Надеялся Лёва попасть в список на амнистию еще в Уфимской колонии. Потому и стучал режимщику исправно и добросовестно. Обманул старлей. Отправил его на зону в город Рыбинск. Да еще записку написал тамошнему начальнику режима. Тот был в звании майора, а внешностью – только подковы гнуть. Оглядел Лёву брезгливо, криво усмехнулся:
– Здесь тоже стучать будешь. Определю помощником хлебореза. Добудешь ценную информацию – попадешь под амнистию.
Хлеборез на зоне был в уважении. И с начальством умел ладить. Даже гарь у него водилась. Перепадало той сивушной гари и Леве. Однажды, хватив четыре стакана, Хлеборез раскололся: статью получил за самородочек.
Та старательская артель вкалывала далеко за Байкалом, на ручье под названием Федькин Ключ. Рулил артелью Фома-кержак, мужик – на зуб не попадайся. Если по-умному, то возле него за два года можно миллионщиком стать. Взял свое и отвали, а там – живи-гуляй.
Хлеборез и умыслил сорваться в те края, да не один, Арбуза сговорил за компанию. Главное, объяснил он, до Иркутска добраться. Там один надежный кыртатай (дед – жарг.) такую ксиву сварганит – ни один мент не придерется. Арбуз в порыве благодарности даже папой Хлебореза назвал. А у самого перед глазами живая амнистия замаячила…
Режимщик слово сдержал. После того, как Хлебореза при побеге заграбастали, включил Арбуза в список на амнистию. А перед тем, как выпустить за ворота, вызвал к себе и сказал:
– Падаль ты, Присыпкин!.. Не попадайся больше, а то свои пришьют…
Арбуз и не собирался попадаться. И кликуху вознамерился забыть намертво – только Лева. Пока без фамилии, просто Лева, которому надо добраться сначала до Ярославля, а там прямо по рельсам, за Байкал, к Фоме-кержаку. Можно и в саврасках походить, повкалывать ради светлого живи-гуляй…

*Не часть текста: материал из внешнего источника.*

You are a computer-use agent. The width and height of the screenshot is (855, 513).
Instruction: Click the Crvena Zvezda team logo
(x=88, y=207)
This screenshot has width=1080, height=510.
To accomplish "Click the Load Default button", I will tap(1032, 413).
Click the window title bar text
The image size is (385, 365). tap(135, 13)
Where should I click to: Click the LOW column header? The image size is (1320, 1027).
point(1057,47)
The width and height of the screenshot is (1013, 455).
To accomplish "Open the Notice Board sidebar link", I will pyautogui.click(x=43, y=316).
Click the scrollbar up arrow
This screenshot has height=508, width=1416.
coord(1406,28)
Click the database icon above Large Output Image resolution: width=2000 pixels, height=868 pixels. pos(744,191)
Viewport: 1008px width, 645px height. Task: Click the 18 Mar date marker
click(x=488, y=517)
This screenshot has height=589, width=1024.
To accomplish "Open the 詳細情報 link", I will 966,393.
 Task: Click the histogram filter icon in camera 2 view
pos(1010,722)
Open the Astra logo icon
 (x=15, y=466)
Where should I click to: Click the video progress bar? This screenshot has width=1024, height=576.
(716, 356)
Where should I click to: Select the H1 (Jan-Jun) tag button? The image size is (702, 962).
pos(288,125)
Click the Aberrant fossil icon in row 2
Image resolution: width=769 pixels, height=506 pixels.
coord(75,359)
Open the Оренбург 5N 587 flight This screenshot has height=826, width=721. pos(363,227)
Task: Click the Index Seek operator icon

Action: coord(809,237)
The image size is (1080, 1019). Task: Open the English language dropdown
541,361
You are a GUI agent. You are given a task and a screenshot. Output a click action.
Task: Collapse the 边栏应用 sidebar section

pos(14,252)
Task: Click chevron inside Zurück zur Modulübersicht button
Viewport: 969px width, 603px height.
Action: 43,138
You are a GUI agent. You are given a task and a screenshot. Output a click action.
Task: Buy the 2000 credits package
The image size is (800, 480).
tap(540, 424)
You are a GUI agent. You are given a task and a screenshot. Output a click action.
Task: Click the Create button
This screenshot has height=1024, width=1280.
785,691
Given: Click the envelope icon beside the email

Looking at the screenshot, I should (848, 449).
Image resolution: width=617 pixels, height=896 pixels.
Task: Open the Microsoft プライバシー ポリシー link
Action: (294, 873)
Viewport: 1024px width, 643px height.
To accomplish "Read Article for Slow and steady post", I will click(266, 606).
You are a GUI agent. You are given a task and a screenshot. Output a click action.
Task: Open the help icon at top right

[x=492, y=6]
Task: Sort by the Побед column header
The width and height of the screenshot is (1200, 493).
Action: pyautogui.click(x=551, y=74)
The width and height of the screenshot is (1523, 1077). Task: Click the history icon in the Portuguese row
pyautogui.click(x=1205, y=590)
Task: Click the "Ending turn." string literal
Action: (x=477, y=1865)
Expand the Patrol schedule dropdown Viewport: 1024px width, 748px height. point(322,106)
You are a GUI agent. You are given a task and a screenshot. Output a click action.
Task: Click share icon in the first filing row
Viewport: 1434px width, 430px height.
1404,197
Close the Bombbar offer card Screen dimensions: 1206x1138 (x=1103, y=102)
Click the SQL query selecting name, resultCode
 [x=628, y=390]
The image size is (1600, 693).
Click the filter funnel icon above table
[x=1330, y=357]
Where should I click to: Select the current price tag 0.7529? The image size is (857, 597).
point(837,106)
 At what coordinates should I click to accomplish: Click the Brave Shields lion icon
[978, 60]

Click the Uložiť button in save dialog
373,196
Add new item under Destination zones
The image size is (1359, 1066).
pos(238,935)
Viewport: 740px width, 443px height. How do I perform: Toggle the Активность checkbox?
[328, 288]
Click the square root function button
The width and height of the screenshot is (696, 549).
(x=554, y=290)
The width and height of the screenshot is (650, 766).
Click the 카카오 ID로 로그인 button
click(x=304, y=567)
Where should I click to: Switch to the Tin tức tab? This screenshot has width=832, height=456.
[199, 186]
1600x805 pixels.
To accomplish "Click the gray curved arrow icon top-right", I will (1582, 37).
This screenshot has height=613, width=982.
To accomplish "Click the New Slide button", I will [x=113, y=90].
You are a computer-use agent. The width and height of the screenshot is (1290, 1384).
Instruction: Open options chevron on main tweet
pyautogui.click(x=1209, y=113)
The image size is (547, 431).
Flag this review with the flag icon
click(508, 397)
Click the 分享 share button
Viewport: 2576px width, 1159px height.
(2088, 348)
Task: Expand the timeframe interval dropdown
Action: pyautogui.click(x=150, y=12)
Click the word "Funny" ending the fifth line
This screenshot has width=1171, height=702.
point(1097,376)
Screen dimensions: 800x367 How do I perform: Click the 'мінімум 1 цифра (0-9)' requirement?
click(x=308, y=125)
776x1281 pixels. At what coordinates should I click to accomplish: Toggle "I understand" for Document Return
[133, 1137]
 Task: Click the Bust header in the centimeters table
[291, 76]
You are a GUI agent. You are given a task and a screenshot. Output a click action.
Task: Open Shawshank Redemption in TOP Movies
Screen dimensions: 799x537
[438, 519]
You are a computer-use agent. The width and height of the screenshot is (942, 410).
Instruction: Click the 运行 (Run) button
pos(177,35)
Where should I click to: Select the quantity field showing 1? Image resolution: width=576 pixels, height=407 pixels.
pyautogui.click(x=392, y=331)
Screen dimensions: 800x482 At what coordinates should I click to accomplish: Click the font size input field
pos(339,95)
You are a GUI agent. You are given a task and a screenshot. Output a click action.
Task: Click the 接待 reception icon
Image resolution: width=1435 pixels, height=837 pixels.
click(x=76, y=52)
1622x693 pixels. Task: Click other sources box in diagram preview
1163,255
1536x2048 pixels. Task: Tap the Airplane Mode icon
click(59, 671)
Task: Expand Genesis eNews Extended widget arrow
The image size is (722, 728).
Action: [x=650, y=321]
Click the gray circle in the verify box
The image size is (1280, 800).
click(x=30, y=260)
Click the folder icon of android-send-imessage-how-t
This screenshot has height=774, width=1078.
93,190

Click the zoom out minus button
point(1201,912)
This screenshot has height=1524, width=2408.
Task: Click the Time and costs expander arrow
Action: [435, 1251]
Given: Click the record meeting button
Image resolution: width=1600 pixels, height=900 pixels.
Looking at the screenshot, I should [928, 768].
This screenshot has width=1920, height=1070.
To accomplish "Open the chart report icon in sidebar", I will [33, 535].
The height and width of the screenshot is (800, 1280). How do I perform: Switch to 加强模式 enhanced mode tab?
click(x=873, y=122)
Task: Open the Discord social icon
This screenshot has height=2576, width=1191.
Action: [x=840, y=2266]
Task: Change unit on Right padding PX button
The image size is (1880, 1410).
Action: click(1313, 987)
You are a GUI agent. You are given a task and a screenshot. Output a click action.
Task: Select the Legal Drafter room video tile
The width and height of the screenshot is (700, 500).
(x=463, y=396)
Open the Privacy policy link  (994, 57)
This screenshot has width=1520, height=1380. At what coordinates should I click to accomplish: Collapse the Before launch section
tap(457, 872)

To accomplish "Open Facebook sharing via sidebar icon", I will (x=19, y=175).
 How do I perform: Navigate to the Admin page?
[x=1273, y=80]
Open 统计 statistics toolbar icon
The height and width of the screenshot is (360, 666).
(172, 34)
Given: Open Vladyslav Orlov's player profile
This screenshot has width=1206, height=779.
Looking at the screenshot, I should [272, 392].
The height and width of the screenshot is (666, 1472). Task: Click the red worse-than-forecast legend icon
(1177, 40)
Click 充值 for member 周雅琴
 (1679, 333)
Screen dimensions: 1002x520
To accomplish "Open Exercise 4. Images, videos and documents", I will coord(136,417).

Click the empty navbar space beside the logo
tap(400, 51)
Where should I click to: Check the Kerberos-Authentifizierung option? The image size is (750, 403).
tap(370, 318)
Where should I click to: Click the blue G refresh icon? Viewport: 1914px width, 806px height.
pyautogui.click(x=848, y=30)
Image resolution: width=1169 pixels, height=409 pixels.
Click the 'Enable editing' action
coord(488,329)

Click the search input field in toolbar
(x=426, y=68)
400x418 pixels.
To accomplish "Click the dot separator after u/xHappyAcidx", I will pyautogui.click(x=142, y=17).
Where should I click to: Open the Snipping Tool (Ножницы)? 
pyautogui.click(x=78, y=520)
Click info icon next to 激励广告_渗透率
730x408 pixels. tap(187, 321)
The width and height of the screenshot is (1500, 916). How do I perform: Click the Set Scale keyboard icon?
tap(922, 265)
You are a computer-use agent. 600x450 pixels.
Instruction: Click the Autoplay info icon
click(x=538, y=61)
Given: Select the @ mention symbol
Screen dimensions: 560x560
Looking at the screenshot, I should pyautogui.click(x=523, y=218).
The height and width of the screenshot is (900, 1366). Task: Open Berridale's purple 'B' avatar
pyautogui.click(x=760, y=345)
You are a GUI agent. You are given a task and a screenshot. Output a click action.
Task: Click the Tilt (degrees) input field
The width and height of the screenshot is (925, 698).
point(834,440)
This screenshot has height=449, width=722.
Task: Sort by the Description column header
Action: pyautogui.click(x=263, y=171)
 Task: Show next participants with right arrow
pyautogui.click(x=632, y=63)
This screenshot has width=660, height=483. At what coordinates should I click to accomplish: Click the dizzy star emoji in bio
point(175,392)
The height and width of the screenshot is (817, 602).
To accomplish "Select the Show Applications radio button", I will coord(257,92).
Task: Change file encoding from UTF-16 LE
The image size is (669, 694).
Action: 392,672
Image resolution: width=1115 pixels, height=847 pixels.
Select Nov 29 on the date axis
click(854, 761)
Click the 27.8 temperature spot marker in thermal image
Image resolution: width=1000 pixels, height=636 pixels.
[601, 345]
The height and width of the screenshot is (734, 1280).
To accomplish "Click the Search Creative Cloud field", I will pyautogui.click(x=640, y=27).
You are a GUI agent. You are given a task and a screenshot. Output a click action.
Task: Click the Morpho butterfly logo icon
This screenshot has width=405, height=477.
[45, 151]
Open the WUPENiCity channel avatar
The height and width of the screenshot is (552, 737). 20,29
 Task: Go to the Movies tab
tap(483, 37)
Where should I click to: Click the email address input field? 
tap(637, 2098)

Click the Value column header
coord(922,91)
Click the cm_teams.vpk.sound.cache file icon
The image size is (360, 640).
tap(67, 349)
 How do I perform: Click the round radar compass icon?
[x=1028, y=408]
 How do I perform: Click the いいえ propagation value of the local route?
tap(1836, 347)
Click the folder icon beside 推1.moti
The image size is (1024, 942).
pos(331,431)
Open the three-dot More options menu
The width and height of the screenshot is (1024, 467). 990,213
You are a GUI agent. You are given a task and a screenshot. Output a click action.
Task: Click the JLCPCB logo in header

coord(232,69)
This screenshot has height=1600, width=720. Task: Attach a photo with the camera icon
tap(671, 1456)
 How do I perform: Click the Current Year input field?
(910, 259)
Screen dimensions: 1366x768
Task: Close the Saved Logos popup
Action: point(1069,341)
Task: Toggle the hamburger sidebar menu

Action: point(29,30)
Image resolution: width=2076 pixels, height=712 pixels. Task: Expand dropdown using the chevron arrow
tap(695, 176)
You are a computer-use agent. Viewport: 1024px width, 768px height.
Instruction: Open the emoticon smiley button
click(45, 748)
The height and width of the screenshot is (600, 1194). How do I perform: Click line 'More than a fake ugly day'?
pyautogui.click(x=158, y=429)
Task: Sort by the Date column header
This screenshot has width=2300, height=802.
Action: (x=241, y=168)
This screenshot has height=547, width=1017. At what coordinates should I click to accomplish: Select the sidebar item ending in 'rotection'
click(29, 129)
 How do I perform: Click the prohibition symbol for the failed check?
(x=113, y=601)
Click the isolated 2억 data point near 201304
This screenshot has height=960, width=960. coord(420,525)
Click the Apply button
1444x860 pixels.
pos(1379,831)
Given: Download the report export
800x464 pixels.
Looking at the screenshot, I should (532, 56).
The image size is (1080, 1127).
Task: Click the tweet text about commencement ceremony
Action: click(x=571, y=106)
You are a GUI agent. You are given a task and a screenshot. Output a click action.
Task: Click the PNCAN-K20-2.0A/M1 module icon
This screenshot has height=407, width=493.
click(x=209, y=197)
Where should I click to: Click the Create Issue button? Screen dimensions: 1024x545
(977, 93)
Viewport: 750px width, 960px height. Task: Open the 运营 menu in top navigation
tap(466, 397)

Колесный пароход приткнулся к причалу под вечер. Лева вместе с толпой пассажиров прошел по узким сходням на палубу. Народ заторопился вниз расхватывать места. Лева пристроился на канатах возле большой катушки. Речной свежести не боялся, наоборот, хотел глотать ее – воля! Сладкий воздух на воле. Глотнешь – и голова кружится, ровно бы хватил со спиртового похмелья кружку студеной воды.
Пароходик зашлепал лопастями. Причал, пристанские домишки, весь овражный берег стали отодвигаться. Смеркалось. Лева пристроил котомку под голову, прилег на канаты. В сторону зоны медленно уплывало густеющее небо, и убаюкивающе шлепали по воде колесные лопасти. Лева уснул и не заметил как. А пробудился от тихих песенных голосов. Чистый женский голос запевал:
Ночь пришла на мягких лапах,
Дышит как медведь…
Второй, с легкой возрастной осиплостью, подхватывал:
Чтобы мальчик наш не плакал,
Мама будет пе-ть…
И до того у этих двух бабенок получалось пригоже, что Леве захотелось вспомнить мать: пела ли она ему когда? Вроде бы черные локоны у нее были и медальон на цепке. А вот пела ли?.. Нет, не смог он вспомнить мать. И как только понял это, тотчас и сообразил, что не спит. Приподнялся на локте и увидел близко обеих, молодую и в возрасте. Они были одни на палубе, пели для себя, пока вдруг не заметили таращившегося на них Леву.
Когда допели, та, что постарше, спросила:
– Чего уставился? Подтягивай.
– Не умею, – ответил Лева и сам услыхал, что вышло жалобно.
Обе засмеялись, беспечно и беспричинно. И у Левы засосало внутри – от неприкаянности, от неуютности, от предстоящей дальней дороги и от голодухи.
Молодая была, пожалуй, ростом с него, вся спелая, с нерастраченной грудью, хорошо заметной под красной вязаной кофточкой. Женщины, расстелив на чемодане белый плат, достали из авоськи краюху хлеба, шматок сала, помидоры.
– Иди к нам, мордастенький, – сказала старшая. – Присаживайся к столу.